Task details —
Give the lines below again exactly, starting with the line that holds "Hand Tied Bouquet (119, 664)" and going on through the line that holds "Casket Tributes (106, 1301)".

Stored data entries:

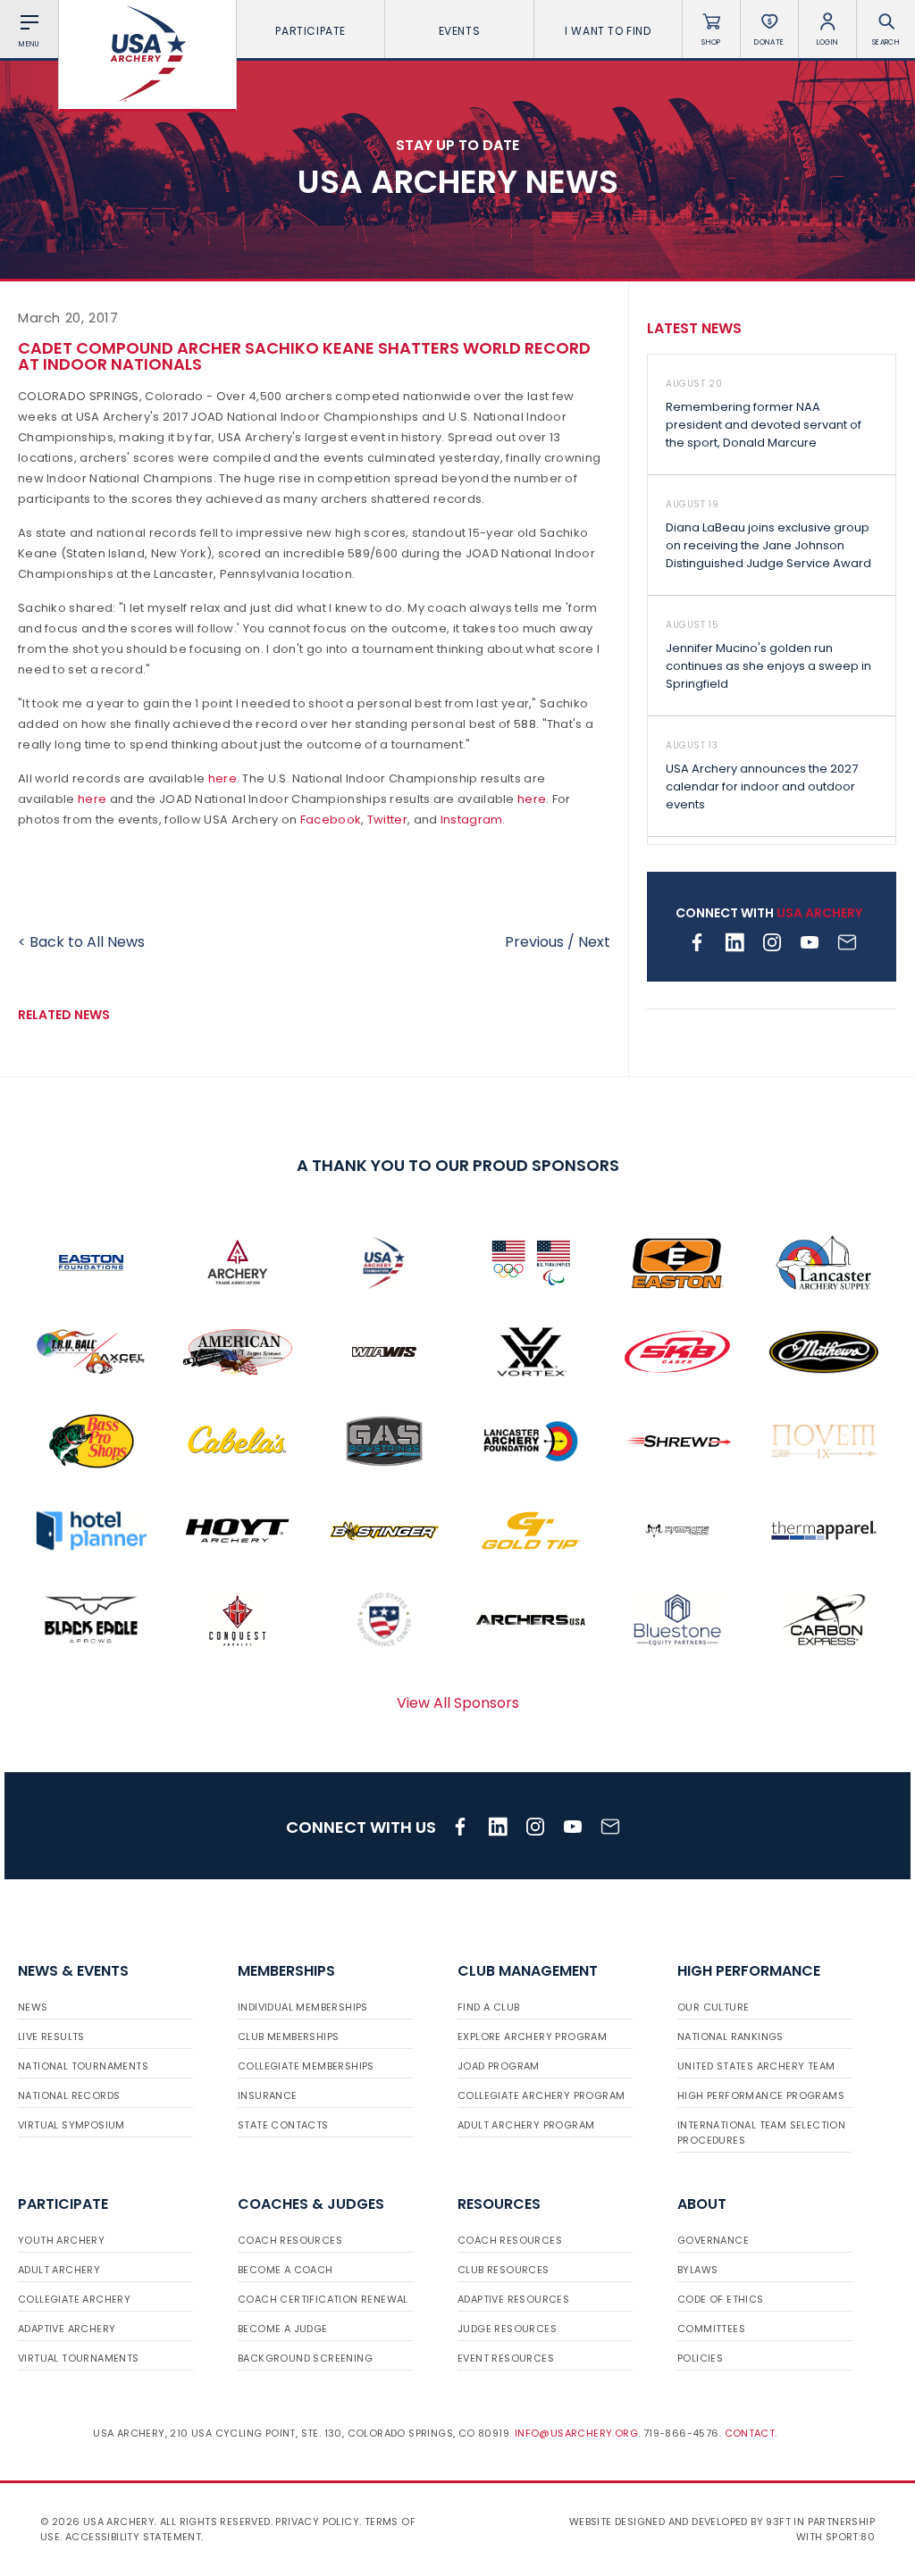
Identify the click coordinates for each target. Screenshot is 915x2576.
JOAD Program (499, 2066)
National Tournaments (83, 2066)
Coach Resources (290, 2240)
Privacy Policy (317, 2521)
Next (594, 942)
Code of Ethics (720, 2299)
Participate (310, 30)
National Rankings (730, 2036)
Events (460, 30)
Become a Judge (283, 2328)
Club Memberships (288, 2036)
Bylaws (697, 2269)
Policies (700, 2358)
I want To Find (608, 30)
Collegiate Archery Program (541, 2095)
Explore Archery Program (532, 2036)
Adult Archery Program (526, 2125)
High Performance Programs (760, 2095)
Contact (750, 2433)
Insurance (268, 2095)
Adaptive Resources (513, 2299)
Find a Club (488, 2007)
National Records (69, 2095)
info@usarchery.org (576, 2433)
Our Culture (713, 2007)
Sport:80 (850, 2537)
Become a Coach (285, 2269)
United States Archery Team (756, 2066)
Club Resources (504, 2269)
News (33, 2007)
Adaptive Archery (66, 2328)
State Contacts (283, 2125)
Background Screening (305, 2358)
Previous (534, 942)
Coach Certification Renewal (323, 2299)
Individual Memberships (303, 2007)
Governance (713, 2240)
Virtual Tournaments (78, 2358)
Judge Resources (507, 2328)
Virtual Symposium (71, 2125)
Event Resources (506, 2358)
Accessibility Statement (133, 2537)
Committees (711, 2328)
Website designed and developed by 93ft (680, 2521)
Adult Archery (59, 2269)
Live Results (51, 2036)
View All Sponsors (458, 1703)
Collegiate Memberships (306, 2066)
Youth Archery (61, 2240)
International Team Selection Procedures (761, 2132)
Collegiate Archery (74, 2299)
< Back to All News (81, 942)
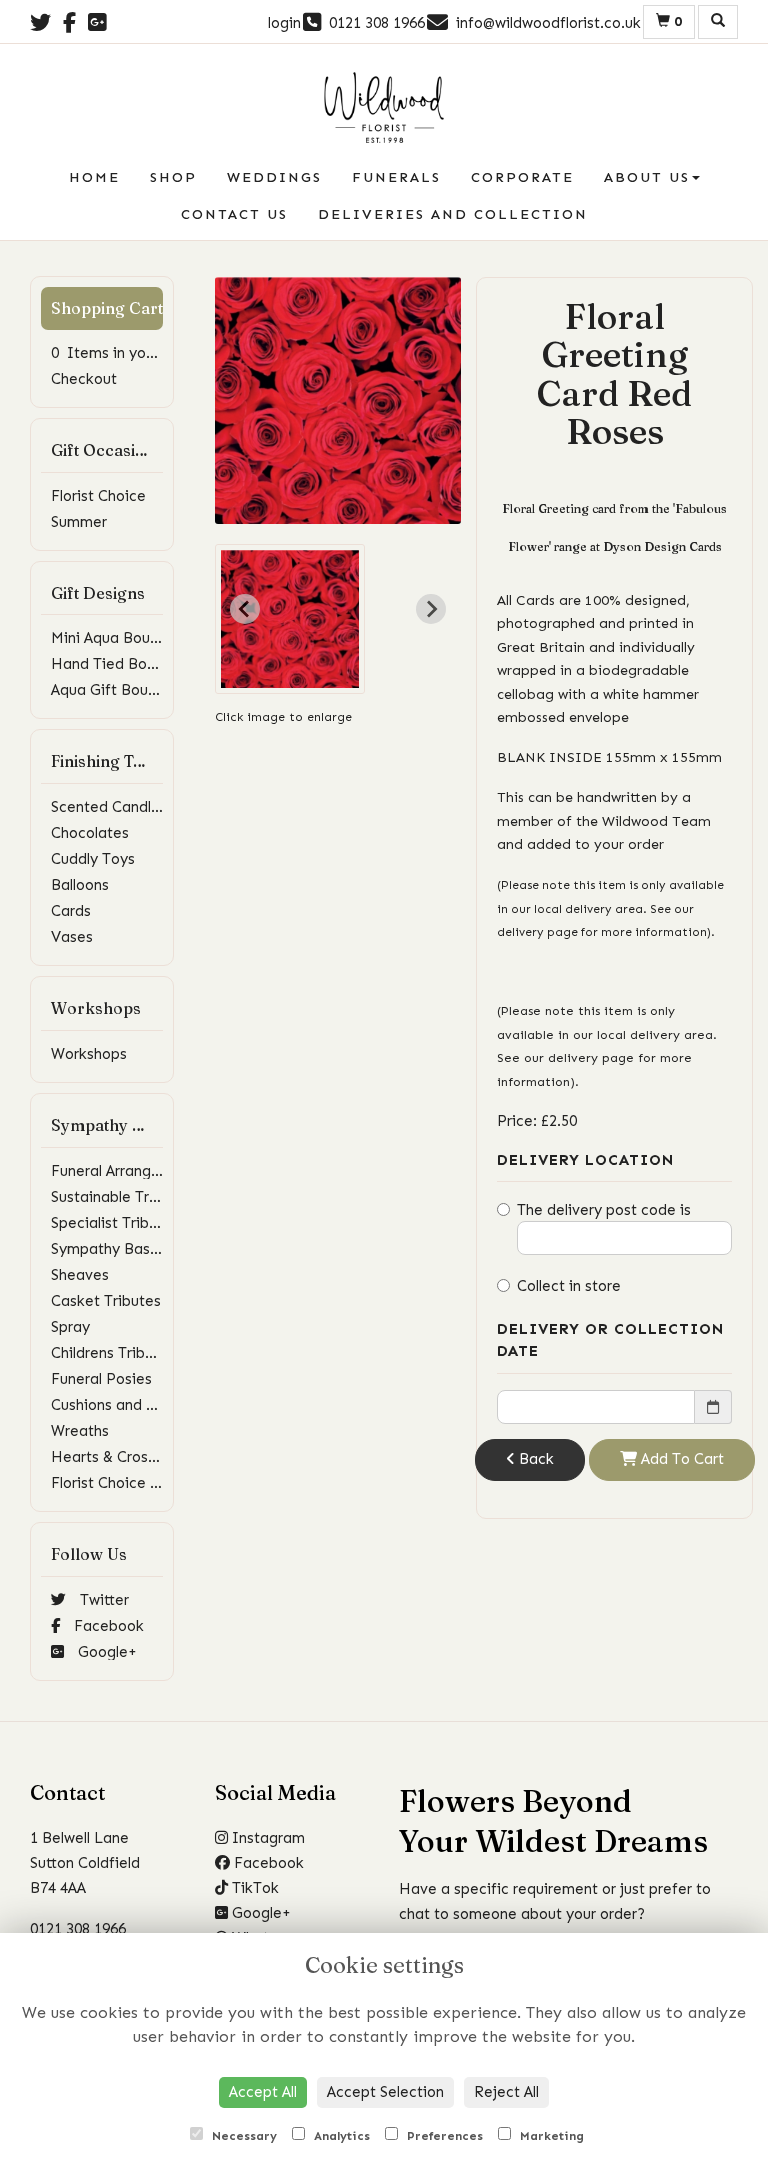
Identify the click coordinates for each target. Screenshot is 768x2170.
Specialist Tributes (115, 1223)
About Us (647, 177)
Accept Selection (385, 2092)
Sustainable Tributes (121, 1197)
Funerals (396, 177)
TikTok (253, 1888)
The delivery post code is (604, 1210)
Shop (173, 177)
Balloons (80, 885)
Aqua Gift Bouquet (115, 690)
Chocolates (90, 833)
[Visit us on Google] (103, 23)
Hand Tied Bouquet (119, 664)
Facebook (107, 1626)
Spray (70, 1327)
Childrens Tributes (113, 1353)
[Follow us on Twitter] (46, 23)
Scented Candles (109, 807)
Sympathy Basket (112, 1249)
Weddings (274, 177)
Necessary (242, 2136)
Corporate (522, 177)
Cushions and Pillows (122, 1405)
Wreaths (80, 1431)
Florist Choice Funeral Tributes (156, 1483)
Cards (71, 911)
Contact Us (234, 214)
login (284, 23)
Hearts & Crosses (111, 1457)
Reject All (506, 2092)
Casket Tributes (106, 1301)
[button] (290, 619)
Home (94, 177)
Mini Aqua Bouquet (116, 638)
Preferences (443, 2136)
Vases (72, 937)
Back (534, 1459)
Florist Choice (98, 496)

Answer for the task —
Hand Tied Bouquet (119, 664)
Facebook (107, 1626)
Spray (70, 1327)
Childrens Tributes (113, 1353)
[Follow us on Twitter] (46, 23)
Scented Candles (109, 807)
Sympathy Basket (112, 1249)
Weddings (274, 177)
Necessary (242, 2136)
Corporate (522, 177)
Cushions and Pillows (122, 1405)
Wreaths (80, 1431)
Florist Choice Funeral Tributes (156, 1483)
Cards (71, 911)
Contact Us (234, 214)
login (284, 23)
Hearts & Crosses (111, 1457)
Reject All (506, 2092)
Casket Tributes (106, 1301)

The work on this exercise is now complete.